* [TASK ITEM]
Your task is to repeat the entries below exactly and to leave their images out.
START DATASET CONTENT
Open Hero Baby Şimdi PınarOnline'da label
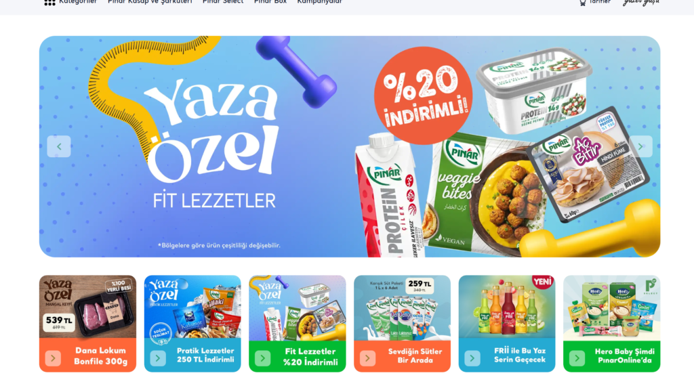 tap(624, 356)
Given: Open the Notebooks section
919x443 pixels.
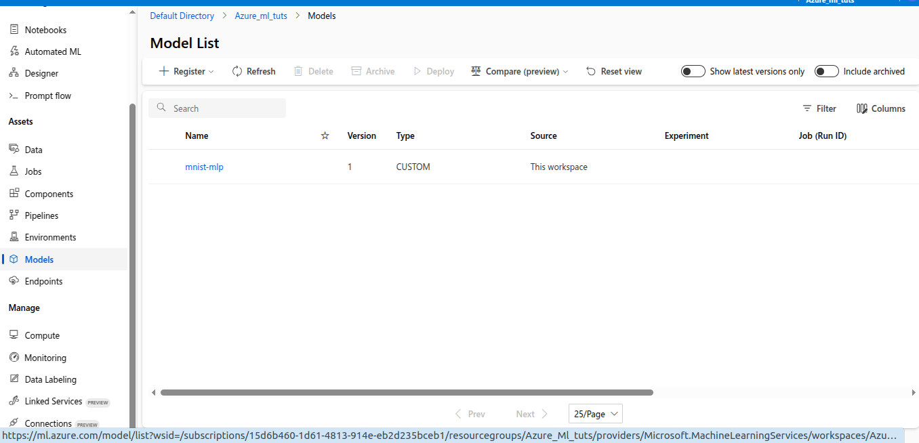Looking at the screenshot, I should tap(45, 29).
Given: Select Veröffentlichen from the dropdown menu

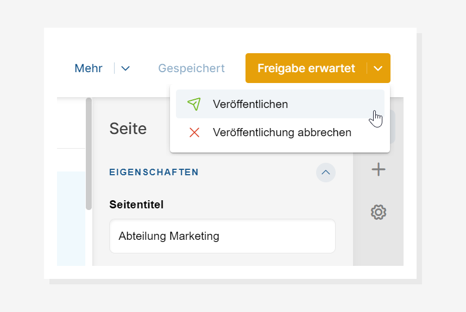Looking at the screenshot, I should [280, 104].
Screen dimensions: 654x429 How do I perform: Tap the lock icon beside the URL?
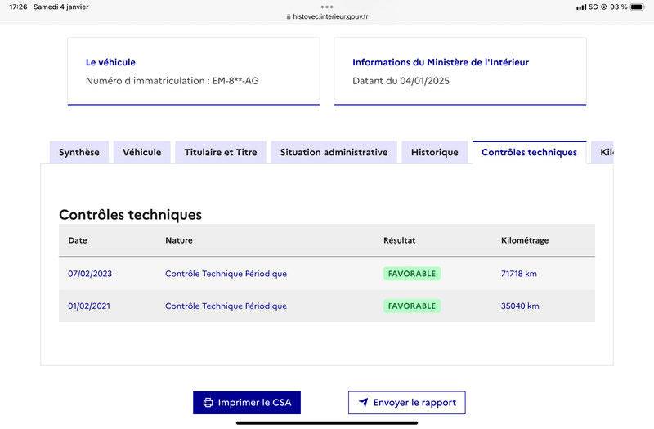289,16
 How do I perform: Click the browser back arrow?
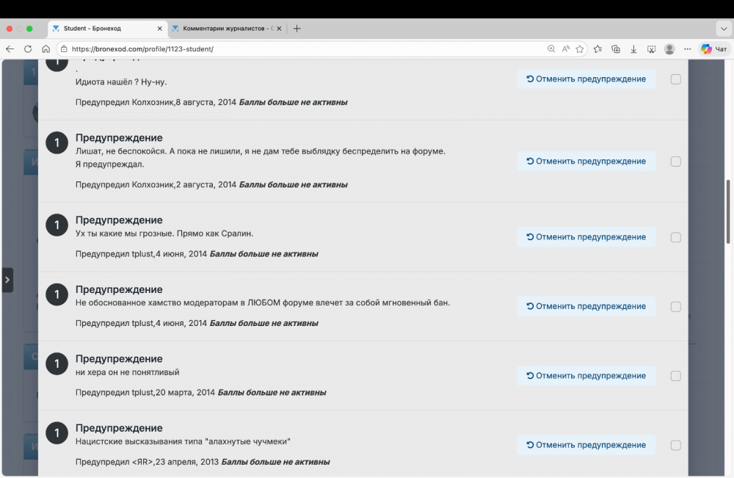point(10,49)
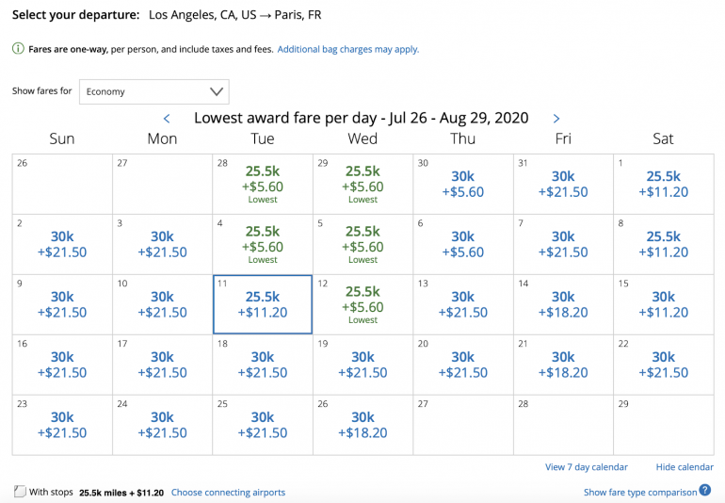The width and height of the screenshot is (725, 503).
Task: Toggle the With stops checkbox
Action: [x=20, y=492]
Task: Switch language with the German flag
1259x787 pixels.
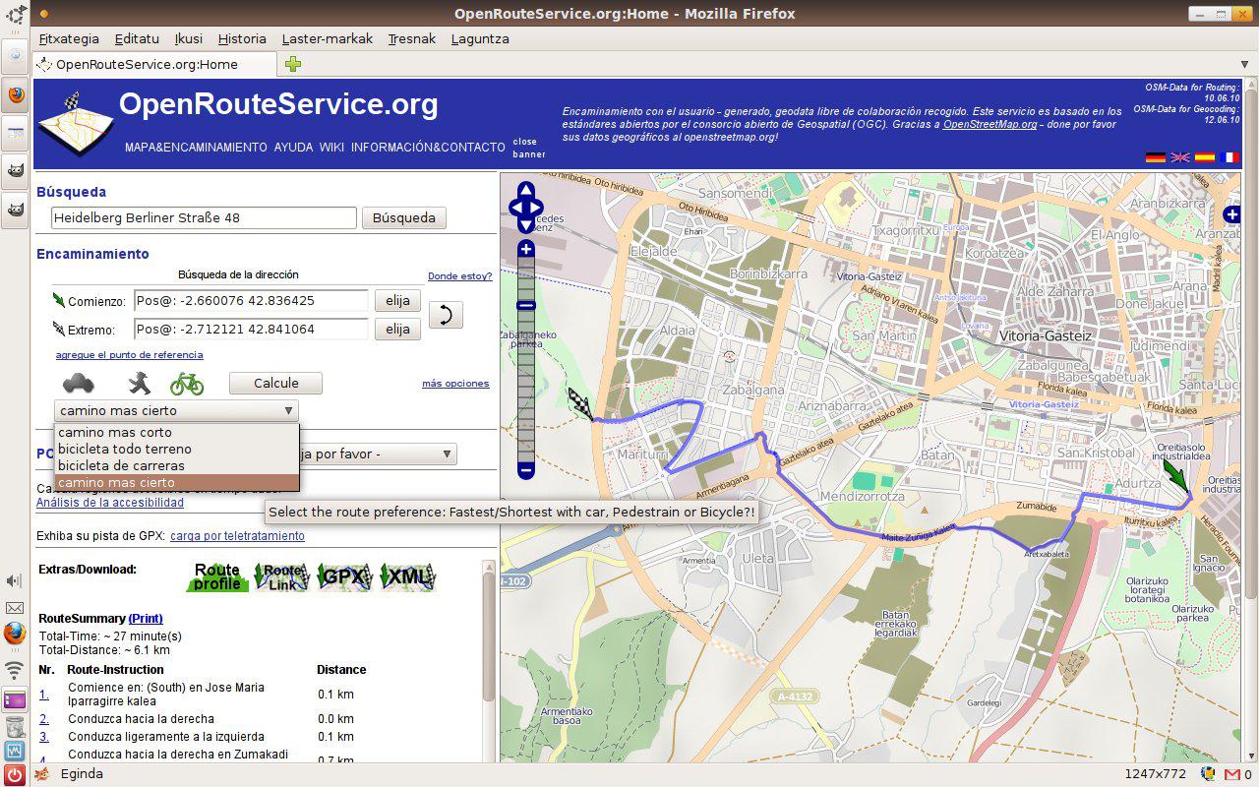Action: click(x=1155, y=157)
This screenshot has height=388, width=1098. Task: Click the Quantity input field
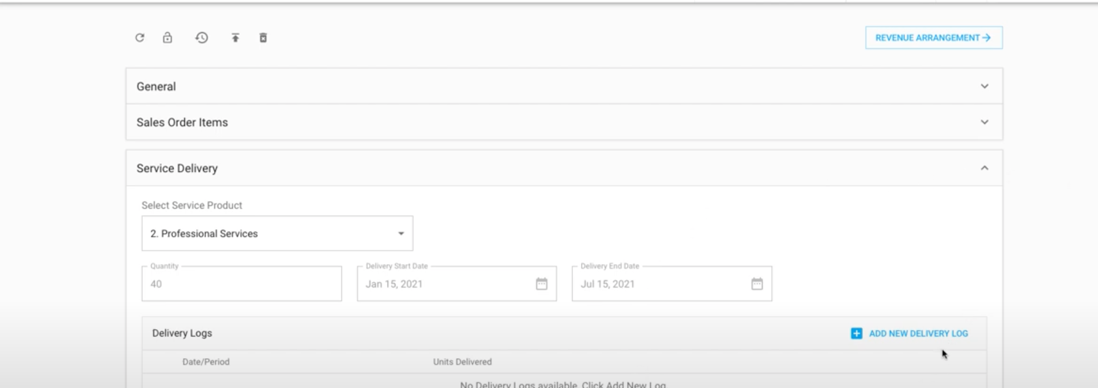coord(241,284)
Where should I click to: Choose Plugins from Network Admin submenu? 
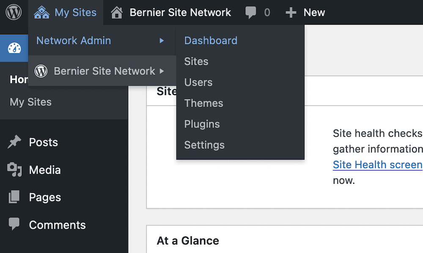tap(202, 124)
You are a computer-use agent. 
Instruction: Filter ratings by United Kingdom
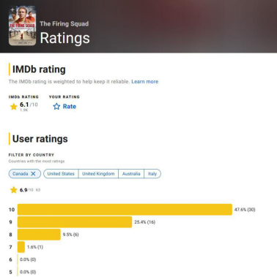[98, 174]
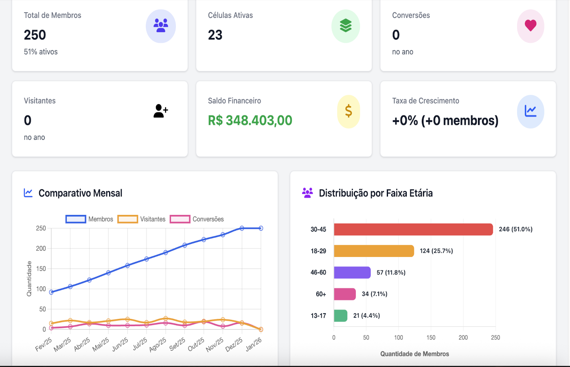570x367 pixels.
Task: Click the green 13-17 bar in the age chart
Action: pyautogui.click(x=340, y=315)
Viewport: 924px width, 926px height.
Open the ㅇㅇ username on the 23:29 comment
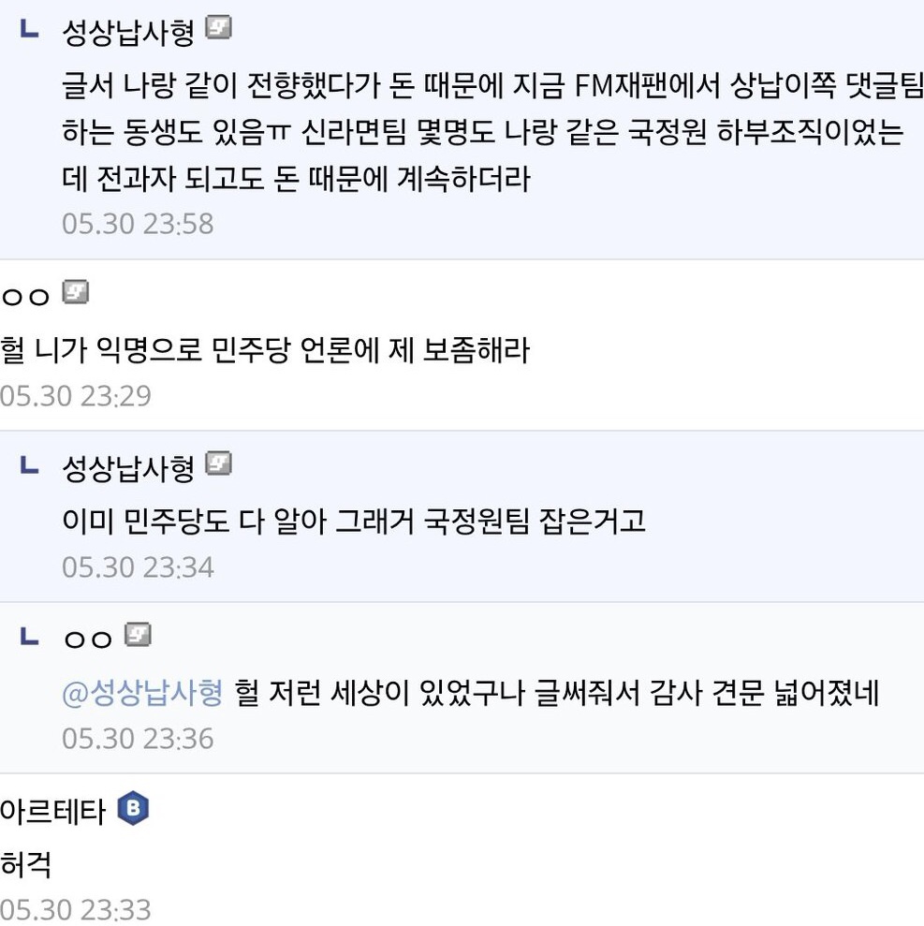[25, 297]
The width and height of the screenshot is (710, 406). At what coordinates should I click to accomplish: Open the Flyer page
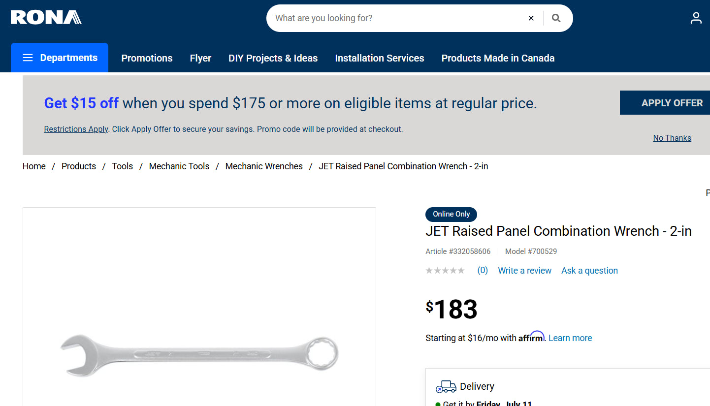pos(200,58)
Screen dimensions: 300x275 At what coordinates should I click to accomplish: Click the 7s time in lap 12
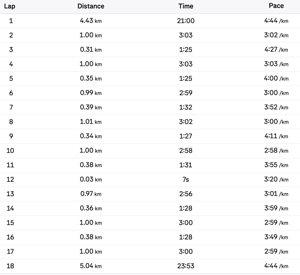(x=186, y=179)
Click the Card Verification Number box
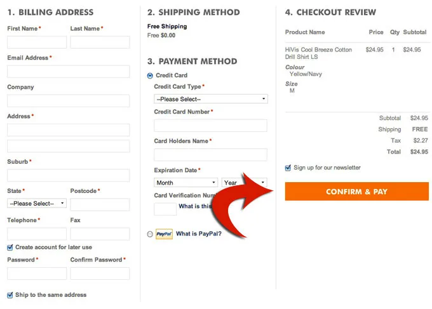Screen dimensions: 432x309 tap(165, 209)
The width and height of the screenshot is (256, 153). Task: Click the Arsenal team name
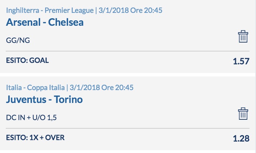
END DATASET CONTENT
* [PROBLEM SOLUTION]
Open Hero Baby Şimdi PınarOnline'da label
 tap(624, 356)
Given: Open the Notebooks section
919x443 pixels.
Looking at the screenshot, I should tap(45, 29).
Given: Select Veröffentlichen from the dropdown menu

Looking at the screenshot, I should [280, 104].
Screen dimensions: 654x429 How do I perform: Tap the lock icon beside the URL?
289,16
 How do I perform: Click the browser back arrow?
point(10,49)
The width and height of the screenshot is (725, 503).
Task: Toggle the With stops checkbox
Action: [x=20, y=492]
Task: Switch language with the German flag
1259x787 pixels.
Action: click(x=1155, y=157)
This screenshot has height=388, width=1098. Task: Click the Quantity input field
coord(241,284)
Where should I click to: Choose Plugins from Network Admin submenu? 
tap(202, 124)
You are a computer-use agent. 
Instruction: Filter ratings by United Kingdom
[98, 174]
570x367 pixels.
Task: Click the green 13-17 bar in the age chart
Action: pyautogui.click(x=340, y=315)
Viewport: 924px width, 926px height.
Open the ㅇㅇ username on the 23:29 comment
[25, 297]
The width and height of the screenshot is (710, 406). At what coordinates should I click to accomplish: Open the Flyer page
pos(200,58)
Screen dimensions: 300x275 At what coordinates should I click to accomplish: Click the 7s time in lap 12
(x=186, y=179)
Click the Card Verification Number box
Screen dimensions: 432x309 tap(165, 209)
The width and height of the screenshot is (256, 153). Task: Click the Arsenal team name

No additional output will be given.